Exercise goal:
The response should contain only those lines of the entries below that include the string "agent".

BEGIN Material provided

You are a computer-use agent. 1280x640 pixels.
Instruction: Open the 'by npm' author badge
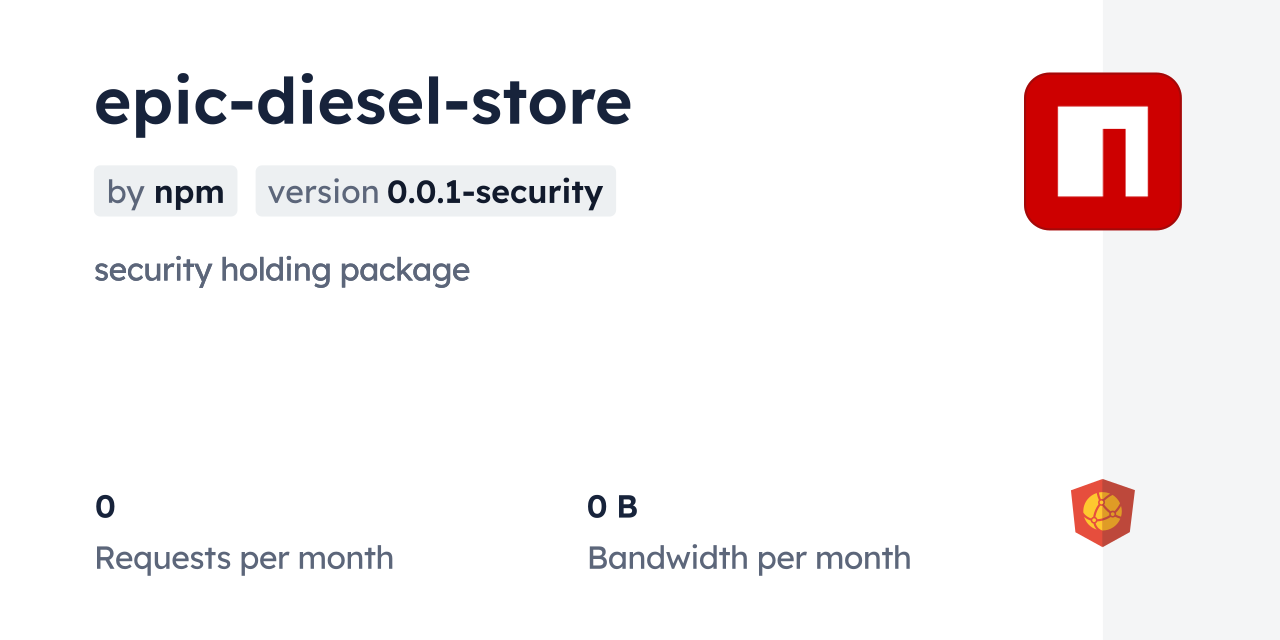[x=165, y=191]
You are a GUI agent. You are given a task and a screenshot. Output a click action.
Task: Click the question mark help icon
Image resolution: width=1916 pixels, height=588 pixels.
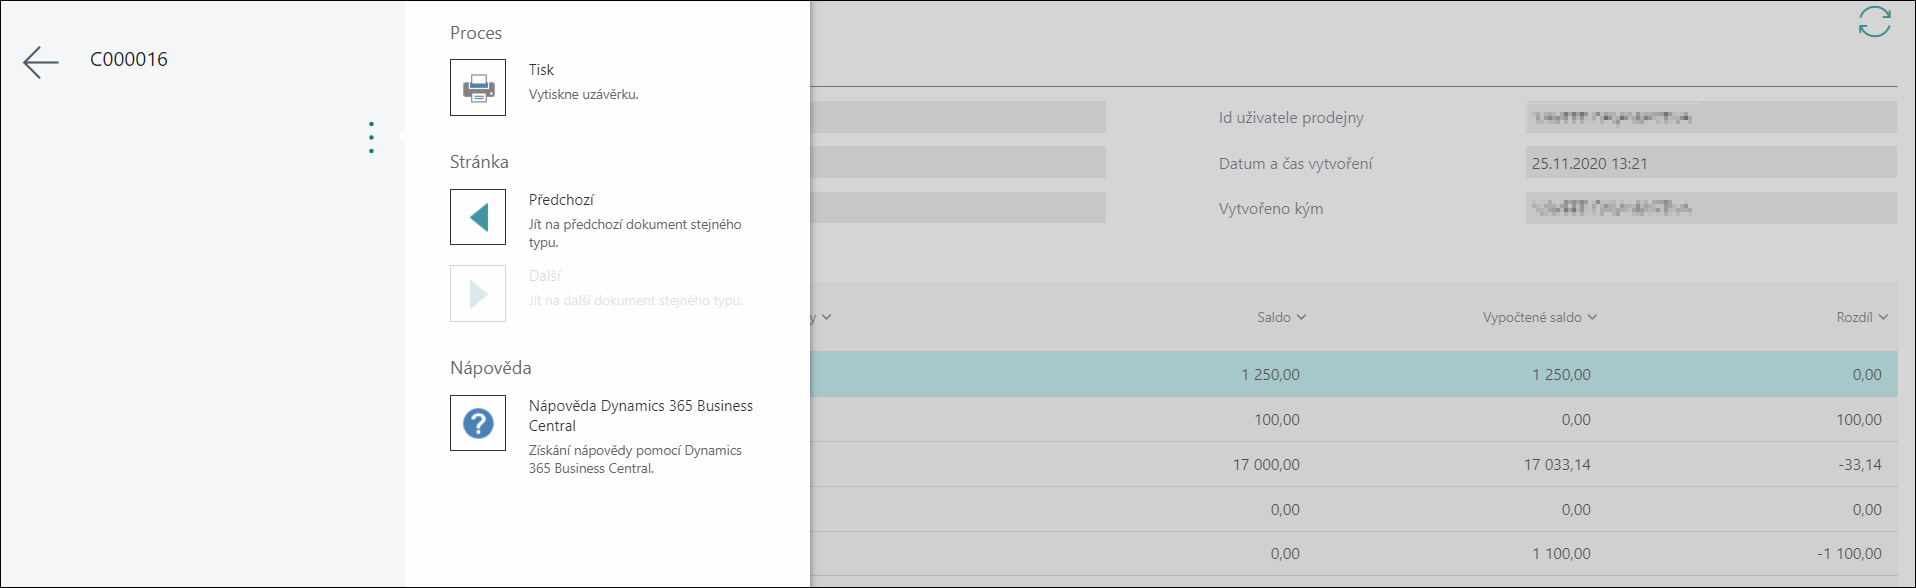pos(478,423)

END Material provided

Answer for the task:
You are a computer-use agent. 1280x640 pixels.
You are a GUI agent. You are given a task and a screenshot. Output a click action.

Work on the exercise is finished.